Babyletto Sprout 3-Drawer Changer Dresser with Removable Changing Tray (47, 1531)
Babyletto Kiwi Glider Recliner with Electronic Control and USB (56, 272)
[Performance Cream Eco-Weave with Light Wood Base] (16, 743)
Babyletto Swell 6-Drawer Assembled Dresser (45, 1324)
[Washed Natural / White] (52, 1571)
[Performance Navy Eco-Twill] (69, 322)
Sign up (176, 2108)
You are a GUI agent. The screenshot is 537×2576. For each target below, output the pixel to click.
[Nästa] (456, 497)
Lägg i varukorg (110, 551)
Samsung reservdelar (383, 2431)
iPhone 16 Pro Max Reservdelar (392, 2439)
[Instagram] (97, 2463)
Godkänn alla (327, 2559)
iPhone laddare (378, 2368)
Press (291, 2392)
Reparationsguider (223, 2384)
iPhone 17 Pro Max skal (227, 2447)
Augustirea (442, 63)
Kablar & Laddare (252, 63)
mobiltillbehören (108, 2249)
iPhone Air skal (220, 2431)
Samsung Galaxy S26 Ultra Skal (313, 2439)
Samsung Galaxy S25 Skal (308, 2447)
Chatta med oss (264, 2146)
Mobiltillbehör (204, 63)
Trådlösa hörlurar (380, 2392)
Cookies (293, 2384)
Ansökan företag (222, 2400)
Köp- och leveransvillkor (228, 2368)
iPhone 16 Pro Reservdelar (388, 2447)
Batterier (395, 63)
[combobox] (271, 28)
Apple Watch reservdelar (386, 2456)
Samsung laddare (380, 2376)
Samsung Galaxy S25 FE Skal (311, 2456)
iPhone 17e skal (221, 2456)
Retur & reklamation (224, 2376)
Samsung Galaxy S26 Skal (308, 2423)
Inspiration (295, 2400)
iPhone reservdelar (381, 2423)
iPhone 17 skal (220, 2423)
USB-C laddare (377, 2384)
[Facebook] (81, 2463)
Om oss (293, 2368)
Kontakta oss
------
Which lines run from the one holding "Ansökan företag (222, 2400)" through the one holding "Retur & reklamation (224, 2376)" in the records above? Repeat them exactly, both included, and nothing more.

_Your solution_.
Ansökan företag (222, 2400)
Köp- och leveransvillkor (228, 2368)
iPhone 16 Pro Reservdelar (388, 2447)
Batterier (395, 63)
[combobox] (271, 28)
Apple Watch reservdelar (386, 2456)
Samsung laddare (380, 2376)
Samsung Galaxy S25 FE Skal (311, 2456)
iPhone 17e skal (221, 2456)
Retur & reklamation (224, 2376)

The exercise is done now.